[Opening Excerpted data section]

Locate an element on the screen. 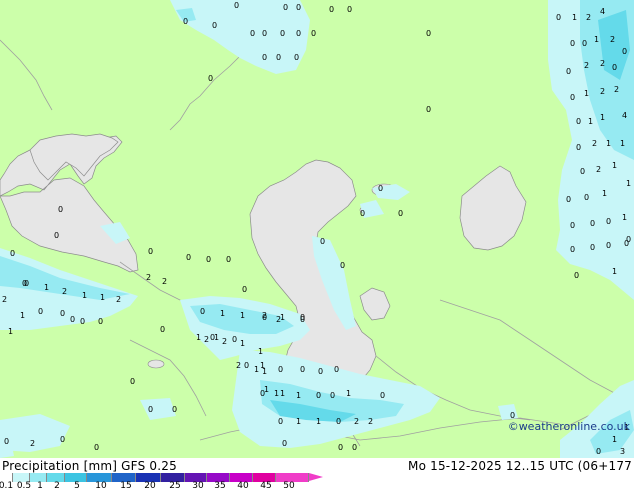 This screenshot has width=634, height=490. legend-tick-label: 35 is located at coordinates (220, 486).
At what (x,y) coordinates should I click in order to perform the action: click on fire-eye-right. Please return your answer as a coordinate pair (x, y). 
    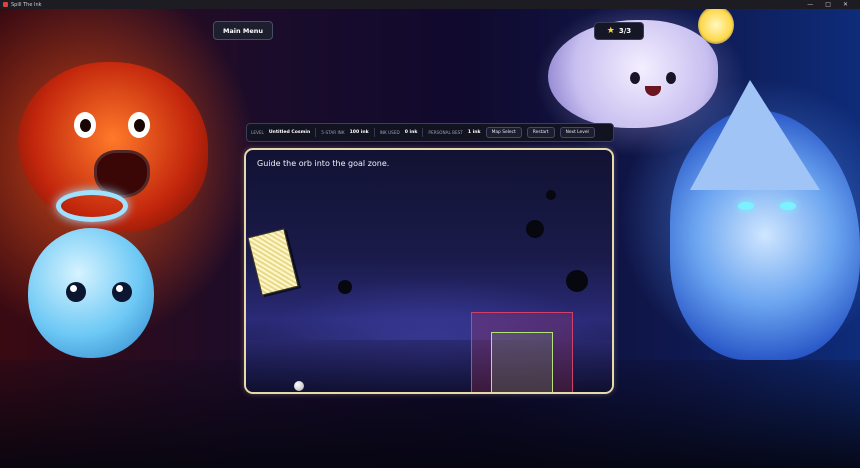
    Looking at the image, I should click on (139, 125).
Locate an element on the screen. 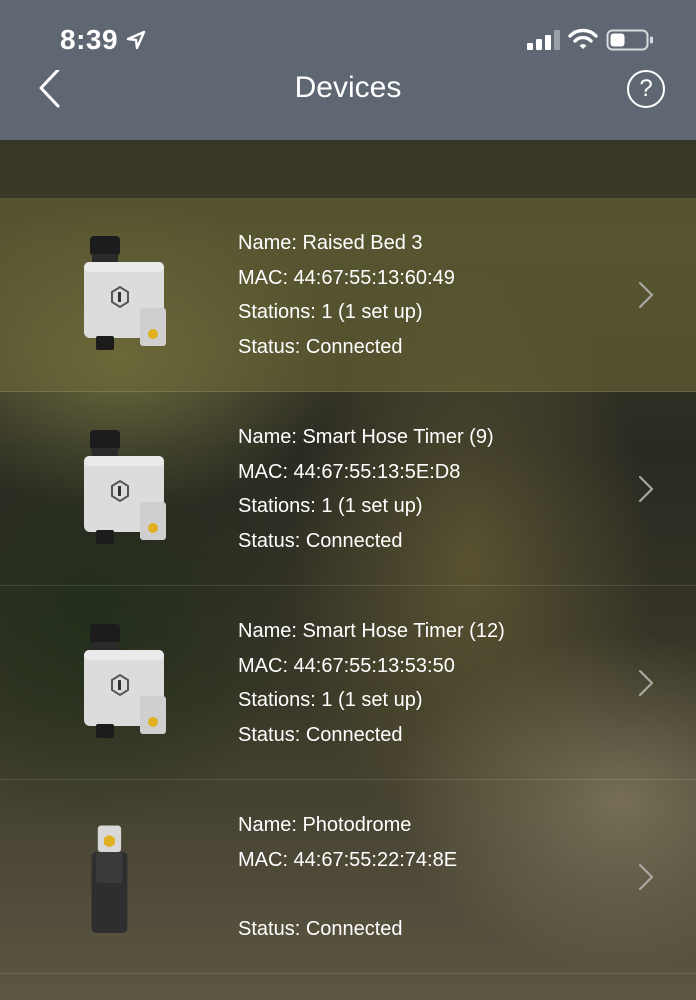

[Closing Excerpted data section]
[Opening Excerpted data section]

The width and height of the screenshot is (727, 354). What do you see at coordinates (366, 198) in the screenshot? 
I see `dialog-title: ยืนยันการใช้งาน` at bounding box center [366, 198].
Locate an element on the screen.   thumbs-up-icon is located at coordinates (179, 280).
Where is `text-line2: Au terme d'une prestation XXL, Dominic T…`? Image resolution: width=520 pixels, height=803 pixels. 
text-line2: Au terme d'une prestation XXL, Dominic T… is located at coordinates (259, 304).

[Closing Excerpted data section]
[Opening Excerpted data section]

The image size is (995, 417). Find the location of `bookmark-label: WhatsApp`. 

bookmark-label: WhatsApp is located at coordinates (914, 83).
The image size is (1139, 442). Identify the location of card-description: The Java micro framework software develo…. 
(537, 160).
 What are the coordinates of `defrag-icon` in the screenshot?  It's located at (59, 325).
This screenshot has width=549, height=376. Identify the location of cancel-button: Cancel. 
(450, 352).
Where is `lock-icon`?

[Closing Excerpted data section]

Goal of the exercise
Rewrite the data starting at the line that contains "pixels, height=803 pixels." and ending at the line that contains "text-line2: Au terme d'une prestation XXL, Dominic T… is", with "resolution" replaced by "size" and all else unchanged. Give only those lines.

Task answer
Where is `text-line2: Au terme d'une prestation XXL, Dominic T…`? Image size: width=520 pixels, height=803 pixels. 
text-line2: Au terme d'une prestation XXL, Dominic T… is located at coordinates (259, 304).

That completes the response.